Mechanism of crosslinking of proteins by glutaraldehyde II. Reaction with monomeric and polymeric collagen.

Collagen in three different states, i.e. native soluble molecules, denatured molecules and reconstituted fibers, was exposed to various concentrations of glutaraldehyde. The degree of intramolecular and intermolecular crosslink formation was evaluated by measuring collagen solubility, beta and gamma chain formation, resistance towards cleavage by CNBr or collagenase digestion. Modification of lysyl residues was measured by amino acid analysis. When dilute collagen solutions were reacted with low concentrations of glutaraldehyde, intramolecular crosslinks were observed as the predominant crosslinks. When the glutaraldehyde concentration was increased, the collagen became more insoluble, indicating the formation of intermolecular crosslinks.
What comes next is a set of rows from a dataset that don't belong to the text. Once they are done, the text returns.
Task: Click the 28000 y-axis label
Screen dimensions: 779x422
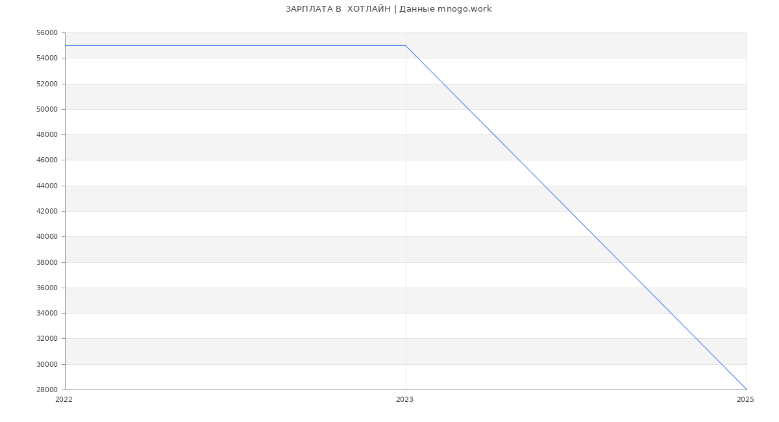Action: 47,390
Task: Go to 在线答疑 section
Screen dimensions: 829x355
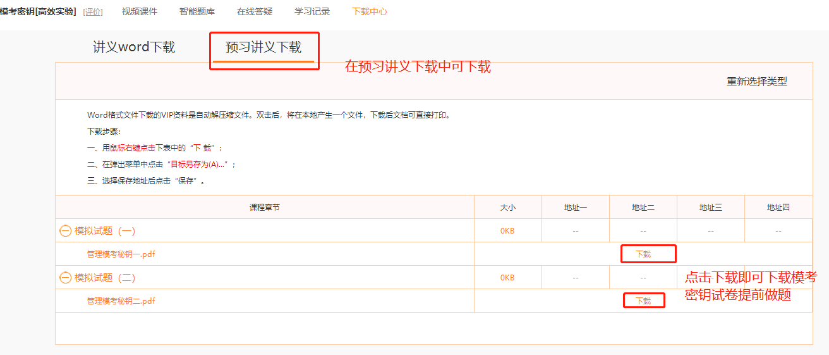Action: tap(255, 11)
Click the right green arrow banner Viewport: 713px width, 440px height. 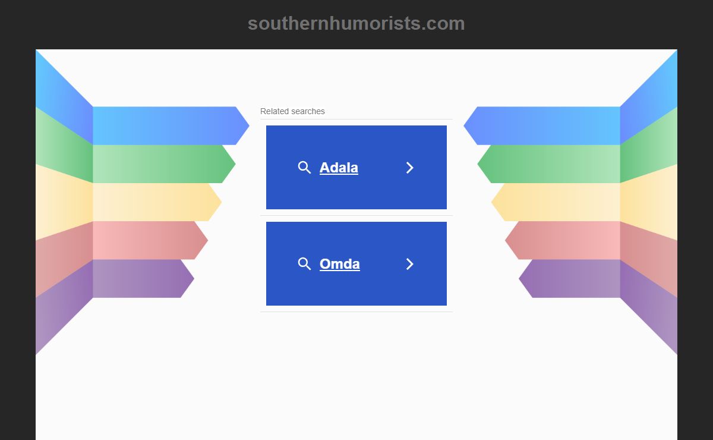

When reconstituted collagen fibers were reacted with low concentrations of glutaraldehyde, intermolecular crosslinks were formed, which prevented the material from being solubilized by CNBr. However, these materials could still be solubilized by collagenase. When the glutaraldehyde concentration was increased, the materials became resistant to collagenase, while there was only a small increase in the number of lysyl residues modified. This reflects an increase in the molecular length of the glutaraldehyde polymers extending from the initial glutaraldehyde and lysyl residue reaction sites rather than an increase in the actual number of crosslinking sites.